Il progetto del Partito Democratico va certamente aggiornato e reso coerente con un quadro che ha radicalmente ribaltato l’ottimismo vigente prima della grande crisi e le speranze ingenue nella globalizzazione felix e che, oggi, rimette al centro la questione del governo dei conflitti derivanti dalle vertiginose disuguaglianze accumulate negli ultimi decenni, insieme a quella altrettanto grave della salvezza del pianeta. Ma nel suo proporsi quale laboratorio per la costruzione di una cultura politica nuova, il progetto del Pd mantiene tutta la sua attualità, tanto più in una stagione nella quale i valori dell’ambientalismo, del solidarismo e dell’attenzione alla persona e ai suoi diritti, il contrasto delle povertà e delle disuguaglianze insieme alla battaglie per la giustizia sociale entrano prepotentemente nelle prime pagine dell’agenda politica del riformismo.
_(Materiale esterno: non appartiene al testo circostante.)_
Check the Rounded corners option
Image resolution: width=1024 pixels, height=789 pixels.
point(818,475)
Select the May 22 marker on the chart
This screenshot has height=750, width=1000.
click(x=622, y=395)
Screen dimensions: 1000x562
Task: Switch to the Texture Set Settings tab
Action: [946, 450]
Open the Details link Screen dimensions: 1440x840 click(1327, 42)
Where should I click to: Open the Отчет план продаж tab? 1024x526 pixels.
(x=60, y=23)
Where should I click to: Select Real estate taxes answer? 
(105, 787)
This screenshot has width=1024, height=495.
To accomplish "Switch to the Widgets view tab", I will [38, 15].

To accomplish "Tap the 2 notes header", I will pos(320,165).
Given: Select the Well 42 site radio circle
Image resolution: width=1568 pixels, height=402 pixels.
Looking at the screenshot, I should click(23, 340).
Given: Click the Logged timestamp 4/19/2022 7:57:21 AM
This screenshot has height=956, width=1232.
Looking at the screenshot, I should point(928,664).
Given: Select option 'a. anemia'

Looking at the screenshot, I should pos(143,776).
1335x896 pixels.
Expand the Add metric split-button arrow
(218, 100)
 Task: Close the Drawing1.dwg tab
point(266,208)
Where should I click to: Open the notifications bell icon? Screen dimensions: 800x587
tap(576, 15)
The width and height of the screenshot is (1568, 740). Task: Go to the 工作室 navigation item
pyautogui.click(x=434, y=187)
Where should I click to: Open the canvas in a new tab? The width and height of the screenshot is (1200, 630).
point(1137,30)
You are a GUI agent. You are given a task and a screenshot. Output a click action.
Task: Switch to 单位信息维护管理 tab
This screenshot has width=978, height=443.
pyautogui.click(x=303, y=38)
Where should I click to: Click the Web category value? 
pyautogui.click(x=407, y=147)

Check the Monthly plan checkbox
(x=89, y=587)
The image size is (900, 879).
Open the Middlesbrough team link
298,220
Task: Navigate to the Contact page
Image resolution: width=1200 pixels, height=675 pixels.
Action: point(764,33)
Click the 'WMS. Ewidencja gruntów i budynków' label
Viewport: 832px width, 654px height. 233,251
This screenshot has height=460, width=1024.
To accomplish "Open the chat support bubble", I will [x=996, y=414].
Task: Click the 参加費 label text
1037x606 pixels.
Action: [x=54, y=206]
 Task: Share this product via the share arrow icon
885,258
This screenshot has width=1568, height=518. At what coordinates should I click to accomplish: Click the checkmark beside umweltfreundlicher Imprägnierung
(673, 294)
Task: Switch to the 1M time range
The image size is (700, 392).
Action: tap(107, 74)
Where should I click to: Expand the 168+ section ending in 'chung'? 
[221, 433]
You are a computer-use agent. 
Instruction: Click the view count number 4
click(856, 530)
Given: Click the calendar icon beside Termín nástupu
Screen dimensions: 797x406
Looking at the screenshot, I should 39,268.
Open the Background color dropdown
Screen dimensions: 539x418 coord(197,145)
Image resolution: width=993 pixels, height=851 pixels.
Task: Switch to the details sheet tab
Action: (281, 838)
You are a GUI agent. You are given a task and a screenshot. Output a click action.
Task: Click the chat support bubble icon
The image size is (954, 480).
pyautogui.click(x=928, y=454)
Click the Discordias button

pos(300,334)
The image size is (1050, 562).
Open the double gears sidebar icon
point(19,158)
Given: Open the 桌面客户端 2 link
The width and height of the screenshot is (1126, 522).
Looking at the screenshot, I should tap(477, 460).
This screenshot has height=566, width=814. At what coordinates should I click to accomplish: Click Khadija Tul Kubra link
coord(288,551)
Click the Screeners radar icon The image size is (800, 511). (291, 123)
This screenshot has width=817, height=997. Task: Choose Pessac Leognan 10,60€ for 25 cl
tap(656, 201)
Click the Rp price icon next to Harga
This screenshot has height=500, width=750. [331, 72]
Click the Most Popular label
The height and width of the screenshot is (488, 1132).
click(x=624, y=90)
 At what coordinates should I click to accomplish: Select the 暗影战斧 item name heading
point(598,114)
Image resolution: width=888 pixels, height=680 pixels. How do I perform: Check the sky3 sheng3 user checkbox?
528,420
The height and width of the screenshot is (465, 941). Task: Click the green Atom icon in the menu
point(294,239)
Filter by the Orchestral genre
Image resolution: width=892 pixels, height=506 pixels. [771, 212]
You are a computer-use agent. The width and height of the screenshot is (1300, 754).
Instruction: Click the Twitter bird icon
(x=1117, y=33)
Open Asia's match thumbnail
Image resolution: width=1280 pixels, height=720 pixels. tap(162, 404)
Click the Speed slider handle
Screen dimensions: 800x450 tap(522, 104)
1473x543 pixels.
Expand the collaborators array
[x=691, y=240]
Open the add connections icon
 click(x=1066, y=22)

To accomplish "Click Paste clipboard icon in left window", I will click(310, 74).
Al Pd spetta piuttosto il compito di rinascere e rendere più aperta e inclusiva la comunità dei democratici e progressisti, non di dissolversi seguendo consigli generici e affrettati. La mia opinione, che le elezioni di domenica rafforzano, è invece che flettere il Pd in questo momento sarebbe un grave errore, che priverebbe il centrosinistra di una massa critica senza la quale non esisterebbe neppure la possibilità di provare a competere. In Italia, si mettano il cuore in pace Renzi e Calenda, non sussiste il terreno di coltura per una variante democratica e liberale di stampo macroniano: troppo sedimentato nel profondo della società è ancora oggi il nucleo delle culture solidariste di matrice socialista e cattolica, le sole nel nostro Paese (ogni Paese fa su questo terreno storia a sé) a poter aggregare un nucleo di resistenza all’aggressione del nazionalismo riemergente.

Al posto di Zingaretti mi concentrerei su questo: come far reagire e riemergere la forza latente di queste radici, in endemico conflitto con le altrettanto forti pulsioni nazionaliste e autoritarie, combinandola con il risveglio democratico di cui “le sardine” si sono rese protagoniste, vincendo lungo la strada le perplessità di molti (tra i quali chi scrive). Come delineare l’impianto di un progetto comune con questo civismo, che per anni abbiamo evocato senza mai vederlo materializzarsi, e che sarebbe delittuoso non cogliere nel momento in cui prende forma e sostanza. Mi concentrerei su questo, lasciando all’esecutivo il compito sfibrante di inseguire i 5S o Renzi sul terreno delle mediazioni. Abbiamo bisogno, l’Italia ha bisogno, di un Pd forte, senza il quale saranno le destre di Salvini e Meloni a tenere banco per chissà quanto tempo ancora.

Infine, un’ultimissima riflessione. Anche le elezioni di domenica scorsa ci hanno restituita la frattura tra gli orientamenti delle aree centrali e/o metropolitane, e quelli delle periferie e delle cosiddette “aree interne”. La provincia, il tessuto rurale e microcomunale dell’Italia guardano a destra. Bisogna fare i conti con questa tendenza, ormai ricorrente. Che non si corregge solo con la “linea politica”, ma con un profondo e complicatissimo lavoro di lunga lena, di ricostruzione di un modello territoriale di sviluppo più equilibrato, rispetto alle dinamiche monodirezionali di svuotamento delle periferie e della provincia e di addensamento delle aree metropolitane, cui abbiamo assistito negli ultimi anni. Deprivate di servizi e opportunità di socializzazione, le province e le periferie italiane, e ancor più i piccoli centri montani che contrappuntano la nostra penisola, assumono progressivamente i connotati di uno status d’abbandono nel quale cresce un rancore che trova la sinistra afona e immobile. Eccezion fatta per gli sforzi eroici di qualche amministratore locale. Ha fatto bene, Bonaccini, a dedicare la prima riflessione da vincitore ai sindaci. È lì che bisogna lavorare, per contenere la forza ancora dirompente della Lega.